Report every line in the entries below that contains the word "count".

-------- MATERIAL FOR THE TASK --------

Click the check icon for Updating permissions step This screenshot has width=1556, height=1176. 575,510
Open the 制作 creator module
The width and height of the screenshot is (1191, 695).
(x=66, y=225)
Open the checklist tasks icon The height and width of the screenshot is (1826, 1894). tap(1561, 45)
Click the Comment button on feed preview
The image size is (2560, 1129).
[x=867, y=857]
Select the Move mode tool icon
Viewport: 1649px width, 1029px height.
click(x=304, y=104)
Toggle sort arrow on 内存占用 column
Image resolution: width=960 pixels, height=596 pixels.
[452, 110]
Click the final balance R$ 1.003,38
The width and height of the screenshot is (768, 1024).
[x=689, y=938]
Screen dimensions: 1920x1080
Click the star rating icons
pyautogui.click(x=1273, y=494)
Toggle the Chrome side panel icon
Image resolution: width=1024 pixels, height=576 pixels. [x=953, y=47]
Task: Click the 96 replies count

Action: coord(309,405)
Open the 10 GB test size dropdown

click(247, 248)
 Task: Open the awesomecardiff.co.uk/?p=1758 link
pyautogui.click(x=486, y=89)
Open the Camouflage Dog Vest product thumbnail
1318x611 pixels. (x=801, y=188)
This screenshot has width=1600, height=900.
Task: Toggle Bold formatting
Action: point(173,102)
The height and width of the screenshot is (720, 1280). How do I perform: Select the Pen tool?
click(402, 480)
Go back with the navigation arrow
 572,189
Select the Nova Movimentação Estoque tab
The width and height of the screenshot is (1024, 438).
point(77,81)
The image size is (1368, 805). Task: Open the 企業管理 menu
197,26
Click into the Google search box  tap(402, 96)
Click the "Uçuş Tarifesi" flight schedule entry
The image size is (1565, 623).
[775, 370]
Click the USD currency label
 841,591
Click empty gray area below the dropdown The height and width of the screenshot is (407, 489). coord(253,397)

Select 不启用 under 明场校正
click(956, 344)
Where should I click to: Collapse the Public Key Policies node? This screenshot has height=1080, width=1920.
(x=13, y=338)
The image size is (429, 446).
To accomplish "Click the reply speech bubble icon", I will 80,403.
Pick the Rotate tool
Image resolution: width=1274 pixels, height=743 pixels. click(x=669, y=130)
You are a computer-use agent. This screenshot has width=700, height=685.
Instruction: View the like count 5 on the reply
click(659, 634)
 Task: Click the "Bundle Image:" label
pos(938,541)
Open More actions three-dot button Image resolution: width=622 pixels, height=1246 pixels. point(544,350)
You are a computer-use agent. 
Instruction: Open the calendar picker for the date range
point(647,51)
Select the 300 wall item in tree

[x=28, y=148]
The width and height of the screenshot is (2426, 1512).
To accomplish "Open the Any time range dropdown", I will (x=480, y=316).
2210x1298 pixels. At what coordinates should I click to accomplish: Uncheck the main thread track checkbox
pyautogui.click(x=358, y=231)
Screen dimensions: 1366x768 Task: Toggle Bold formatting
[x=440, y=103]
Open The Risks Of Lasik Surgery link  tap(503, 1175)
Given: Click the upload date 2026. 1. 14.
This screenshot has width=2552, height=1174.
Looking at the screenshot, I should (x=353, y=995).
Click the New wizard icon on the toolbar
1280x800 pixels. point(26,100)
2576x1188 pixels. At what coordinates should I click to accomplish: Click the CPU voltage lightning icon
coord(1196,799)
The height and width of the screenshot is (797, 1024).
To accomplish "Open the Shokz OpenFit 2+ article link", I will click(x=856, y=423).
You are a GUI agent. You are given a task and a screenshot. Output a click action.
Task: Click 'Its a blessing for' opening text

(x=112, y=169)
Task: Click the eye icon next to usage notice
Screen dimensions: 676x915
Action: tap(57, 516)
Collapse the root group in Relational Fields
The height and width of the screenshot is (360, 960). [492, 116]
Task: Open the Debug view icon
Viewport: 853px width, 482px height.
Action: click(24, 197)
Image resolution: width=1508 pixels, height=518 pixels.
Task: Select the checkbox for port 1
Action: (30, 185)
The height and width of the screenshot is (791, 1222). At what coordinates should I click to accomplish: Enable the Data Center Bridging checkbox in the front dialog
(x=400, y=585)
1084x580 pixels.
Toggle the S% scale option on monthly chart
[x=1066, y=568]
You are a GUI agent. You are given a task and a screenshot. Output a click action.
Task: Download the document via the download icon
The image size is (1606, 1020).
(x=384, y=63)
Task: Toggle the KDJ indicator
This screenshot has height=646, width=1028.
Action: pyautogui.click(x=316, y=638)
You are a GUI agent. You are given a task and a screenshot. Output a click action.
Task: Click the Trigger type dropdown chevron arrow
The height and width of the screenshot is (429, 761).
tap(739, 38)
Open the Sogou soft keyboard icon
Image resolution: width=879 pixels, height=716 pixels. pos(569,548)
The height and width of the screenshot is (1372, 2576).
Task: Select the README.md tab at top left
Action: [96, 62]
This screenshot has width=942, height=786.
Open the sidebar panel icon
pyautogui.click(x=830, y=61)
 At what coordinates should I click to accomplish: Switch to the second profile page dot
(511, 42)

--------

▸ FINISHED EXERCISE:
Task: Click the 96 replies count
Instruction: View the like count 5 on the reply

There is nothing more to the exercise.